** Opening The data block **

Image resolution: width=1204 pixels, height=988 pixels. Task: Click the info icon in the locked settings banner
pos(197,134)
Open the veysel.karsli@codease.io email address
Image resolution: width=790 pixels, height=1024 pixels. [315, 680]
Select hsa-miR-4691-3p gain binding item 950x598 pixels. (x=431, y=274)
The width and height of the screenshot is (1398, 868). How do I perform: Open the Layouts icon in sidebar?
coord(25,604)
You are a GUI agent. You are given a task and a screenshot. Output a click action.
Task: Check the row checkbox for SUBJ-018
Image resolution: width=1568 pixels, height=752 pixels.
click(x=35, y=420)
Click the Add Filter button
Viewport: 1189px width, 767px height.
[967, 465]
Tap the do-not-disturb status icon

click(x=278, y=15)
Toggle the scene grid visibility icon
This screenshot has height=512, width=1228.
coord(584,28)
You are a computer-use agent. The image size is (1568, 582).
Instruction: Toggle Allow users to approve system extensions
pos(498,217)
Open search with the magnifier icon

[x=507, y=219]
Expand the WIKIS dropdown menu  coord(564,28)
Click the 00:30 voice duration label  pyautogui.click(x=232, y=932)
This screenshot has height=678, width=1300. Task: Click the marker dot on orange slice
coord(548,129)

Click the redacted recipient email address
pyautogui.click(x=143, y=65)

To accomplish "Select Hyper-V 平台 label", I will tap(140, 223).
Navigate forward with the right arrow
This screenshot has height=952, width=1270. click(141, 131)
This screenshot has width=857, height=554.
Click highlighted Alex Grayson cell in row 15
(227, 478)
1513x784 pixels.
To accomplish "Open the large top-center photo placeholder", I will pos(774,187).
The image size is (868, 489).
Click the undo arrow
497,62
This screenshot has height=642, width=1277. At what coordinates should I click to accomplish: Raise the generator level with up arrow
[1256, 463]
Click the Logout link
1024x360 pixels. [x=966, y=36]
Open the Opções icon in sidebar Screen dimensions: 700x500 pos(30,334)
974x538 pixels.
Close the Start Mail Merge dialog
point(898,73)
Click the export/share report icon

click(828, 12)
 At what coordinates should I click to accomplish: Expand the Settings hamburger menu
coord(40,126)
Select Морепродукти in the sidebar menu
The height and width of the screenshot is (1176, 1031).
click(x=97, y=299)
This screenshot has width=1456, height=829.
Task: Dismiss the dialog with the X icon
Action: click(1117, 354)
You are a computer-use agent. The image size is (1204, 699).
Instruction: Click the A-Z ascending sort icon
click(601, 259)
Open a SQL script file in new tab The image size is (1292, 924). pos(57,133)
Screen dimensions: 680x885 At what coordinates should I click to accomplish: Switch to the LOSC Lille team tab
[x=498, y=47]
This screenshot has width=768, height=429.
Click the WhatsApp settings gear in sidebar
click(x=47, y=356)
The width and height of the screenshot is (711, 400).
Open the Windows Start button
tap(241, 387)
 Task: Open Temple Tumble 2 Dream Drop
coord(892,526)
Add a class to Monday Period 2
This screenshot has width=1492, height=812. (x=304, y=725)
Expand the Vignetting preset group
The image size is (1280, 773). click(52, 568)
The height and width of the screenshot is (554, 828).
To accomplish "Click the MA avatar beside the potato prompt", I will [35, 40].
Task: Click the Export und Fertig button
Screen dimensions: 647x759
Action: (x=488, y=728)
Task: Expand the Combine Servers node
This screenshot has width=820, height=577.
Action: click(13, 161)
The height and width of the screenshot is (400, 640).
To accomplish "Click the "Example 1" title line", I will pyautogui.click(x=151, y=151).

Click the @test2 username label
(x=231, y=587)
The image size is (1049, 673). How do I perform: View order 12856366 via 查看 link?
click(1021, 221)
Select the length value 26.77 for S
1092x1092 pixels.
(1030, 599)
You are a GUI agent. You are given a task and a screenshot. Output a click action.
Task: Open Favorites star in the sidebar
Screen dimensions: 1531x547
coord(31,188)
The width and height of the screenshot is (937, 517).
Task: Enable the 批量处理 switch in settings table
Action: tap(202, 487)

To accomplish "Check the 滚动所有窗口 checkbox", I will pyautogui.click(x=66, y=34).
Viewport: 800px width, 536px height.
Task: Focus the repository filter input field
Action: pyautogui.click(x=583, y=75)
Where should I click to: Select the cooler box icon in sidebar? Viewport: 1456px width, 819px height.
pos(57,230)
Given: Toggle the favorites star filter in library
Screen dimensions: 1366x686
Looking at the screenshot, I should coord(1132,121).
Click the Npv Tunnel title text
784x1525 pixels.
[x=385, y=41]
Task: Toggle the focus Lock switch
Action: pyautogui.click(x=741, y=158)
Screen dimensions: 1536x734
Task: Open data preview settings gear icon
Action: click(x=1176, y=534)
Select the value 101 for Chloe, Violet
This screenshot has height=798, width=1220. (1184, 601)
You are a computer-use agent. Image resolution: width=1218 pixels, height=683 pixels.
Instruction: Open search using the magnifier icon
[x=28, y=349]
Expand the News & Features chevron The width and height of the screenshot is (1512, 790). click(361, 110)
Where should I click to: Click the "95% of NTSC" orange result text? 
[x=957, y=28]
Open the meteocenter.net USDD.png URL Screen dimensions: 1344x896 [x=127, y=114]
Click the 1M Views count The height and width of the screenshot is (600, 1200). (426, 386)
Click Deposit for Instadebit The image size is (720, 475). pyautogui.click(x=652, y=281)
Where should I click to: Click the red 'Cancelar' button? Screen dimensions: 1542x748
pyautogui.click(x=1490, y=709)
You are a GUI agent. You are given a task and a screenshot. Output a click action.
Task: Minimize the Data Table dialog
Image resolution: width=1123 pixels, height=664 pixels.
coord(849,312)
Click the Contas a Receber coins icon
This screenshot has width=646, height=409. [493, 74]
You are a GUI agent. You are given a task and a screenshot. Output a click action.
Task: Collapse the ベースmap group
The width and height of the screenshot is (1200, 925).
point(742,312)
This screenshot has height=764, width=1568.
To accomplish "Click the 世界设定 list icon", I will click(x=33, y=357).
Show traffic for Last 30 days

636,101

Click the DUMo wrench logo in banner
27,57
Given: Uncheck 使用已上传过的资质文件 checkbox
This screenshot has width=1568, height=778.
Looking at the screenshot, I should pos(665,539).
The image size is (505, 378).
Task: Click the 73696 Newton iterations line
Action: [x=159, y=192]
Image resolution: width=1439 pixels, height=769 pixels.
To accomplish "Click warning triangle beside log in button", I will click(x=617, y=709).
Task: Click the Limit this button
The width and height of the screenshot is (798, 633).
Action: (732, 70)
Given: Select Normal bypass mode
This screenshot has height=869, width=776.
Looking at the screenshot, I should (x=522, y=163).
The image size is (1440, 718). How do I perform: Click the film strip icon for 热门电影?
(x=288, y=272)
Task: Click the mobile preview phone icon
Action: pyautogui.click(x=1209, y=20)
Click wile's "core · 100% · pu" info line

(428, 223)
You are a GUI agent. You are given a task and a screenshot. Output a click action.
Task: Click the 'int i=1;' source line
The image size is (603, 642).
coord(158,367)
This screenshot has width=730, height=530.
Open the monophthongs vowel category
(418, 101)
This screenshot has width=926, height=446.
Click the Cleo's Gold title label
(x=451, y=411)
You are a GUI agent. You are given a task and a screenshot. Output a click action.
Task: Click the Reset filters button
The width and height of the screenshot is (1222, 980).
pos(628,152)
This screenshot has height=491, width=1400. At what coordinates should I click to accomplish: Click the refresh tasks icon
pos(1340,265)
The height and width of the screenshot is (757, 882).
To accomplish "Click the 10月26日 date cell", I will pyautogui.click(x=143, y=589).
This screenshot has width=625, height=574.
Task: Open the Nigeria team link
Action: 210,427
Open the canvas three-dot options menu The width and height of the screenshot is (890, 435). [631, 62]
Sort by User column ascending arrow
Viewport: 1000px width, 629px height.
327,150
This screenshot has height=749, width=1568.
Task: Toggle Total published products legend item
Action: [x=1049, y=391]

** Closing The data block **

* **Assignment**: Return word for word the lines above from the line with "This screenshot has height=642, width=1277." to the line with "Select Морепродукти in the sidebar menu", including both and leaving out all others.

* **Response for this exercise**:
This screenshot has height=642, width=1277. At what coordinates should I click to accomplish: Raise the generator level with up arrow
[1256, 463]
Click the Logout link
1024x360 pixels. [x=966, y=36]
Open the Opções icon in sidebar Screen dimensions: 700x500 pos(30,334)
974x538 pixels.
Close the Start Mail Merge dialog
point(898,73)
Click the export/share report icon

click(828, 12)
 At what coordinates should I click to accomplish: Expand the Settings hamburger menu
coord(40,126)
Select Морепродукти in the sidebar menu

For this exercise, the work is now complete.